One complaint often raised by liberals is that donor-advised funds (or DAFs) are “dark money” tools for mega-donors to funnel cash to advocacy groups with virtually no IRS oversight.
In Nonprofit Chronicles, Marc Gunther warns of the “billions of dollars” flowing into DAFs, which he labels “the black boxes of philanthropy.” Likewise, the left-wing opinion site Sludge has accused commercial DAF providers like Fidelity Charitable Gift Fund of giving millions of dollars to Southern Poverty Law Center-designated “hate groups,” including “one radical traditional Catholic group.” Mother Jones bemoans the conservative DAF provider DonorsTrust for “avoid[ing] any real scrutiny”—unlike its left-wing counterpart, the Tides Foundation.
Some, like Gunther, have denounced DAFs as a “sham.” Others have attacked DAFs as the favored tools of right-wing “dark money” funders like Charles and David Koch. Still more have suggested a swathe of IRS regulations on donor-advised funds as a “solution,” from setting annual payout requirements to delaying tax-deduction benefits to capping management fees paid to DAF providers.
But consider that donor-advised funds are instruments of free speech for donors big and small. As CRC’s Michael Hartmann has written, calling them “dark money” machines is nothing more than acceding to the Left’s political wordplay attacking anonymous speech.
Dropping down the IRS’s hammer on these lightly-regulated vehicles would only serve to restrict philanthropy to huge foundations and the ultra-rich.

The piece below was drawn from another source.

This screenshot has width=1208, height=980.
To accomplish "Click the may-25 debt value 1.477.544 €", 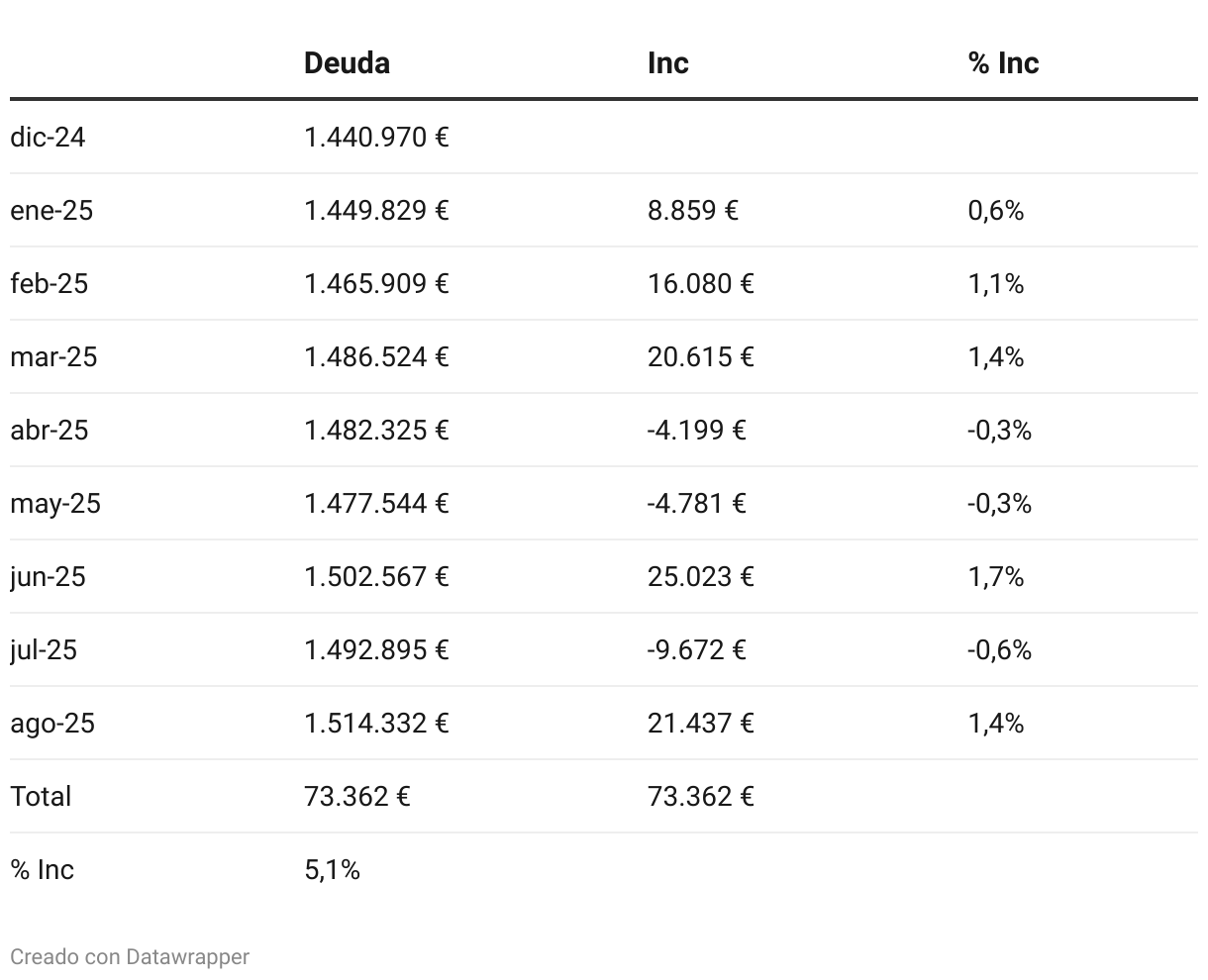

DAFs date back to 1931, but they became popular in the 1990s after strict new IRS regulations made forming and maintaining foundations too expensive for most donors. It was the IRS’s decision not to inflict costly regulations upon DAFs that made them attractive to modest givers: setting up a DAF is fast and cheap, whereas a new foundation can cost upwards of $15,000 in startup costs alone. As a result, donor-advised funds have invited huge numbers of five-figure philanthropists into a sphere once reserved for mega-donors and multi-million-dollar foundations.
Moreover, donor privacy is protected. Donors can cut a check to a DAF provider, receive their tax-deduction, and then direct the funds to another tax-exempt nonprofit without revealing their names. Access to DAFs ensures that this new wave of donors may support charities free from hostile scrutiny by “watchdogs” with an axe to grind, like the Southern Poverty Law Center.
But keep in mind that privacy is cherished by wealthy donors on both the Left and the Right, who use DAFs to channel grants to politically-minded groups. Such services are the mainstay of both DonorsTrust and the Tides Foundation, two of the biggest ideological DAF providers in America. As Tides founder Drummond Pike put it in the Chronicle of Philanthropy, “Anonymity is very important to most of the people we work with.”
In 2017, Donors Trust gave out $111 million in grants. Contrast that with the $260 million paid out that year by the Tides Foundation, its incubation arm, the Tides Center, and its 501(c)(4) lobbying wing, the Tides Advocacy Fund.
In a single year Tides paid out 134 percent more in grants through its nonprofit network than Donors Trust—which does not have an incubator or a lobbying arm. If the Left’s argument against DAFs is their use by the Right, they should consider that Schwab Charitable, a commercial provider, paid out a staggering $1.6 billion in grants in 2017—nearly 15 times as much as Donors Trust. And Schwab Charitable’s top five recipients included those left-wing mainstays, Planned Parenthood and the ACLU.
Finally, would-be regulators should remember the law of unintended consequences: it was encroaching regulation of foundations in the 1960s and 1980s that largely spurred the growth of lightly-regulated donor-advised funds. This popular giving vehicle should be celebrated for broadening America’s base of philanthropists—on both the left and the right. And, as before, who knows what might come from more IRS regulations.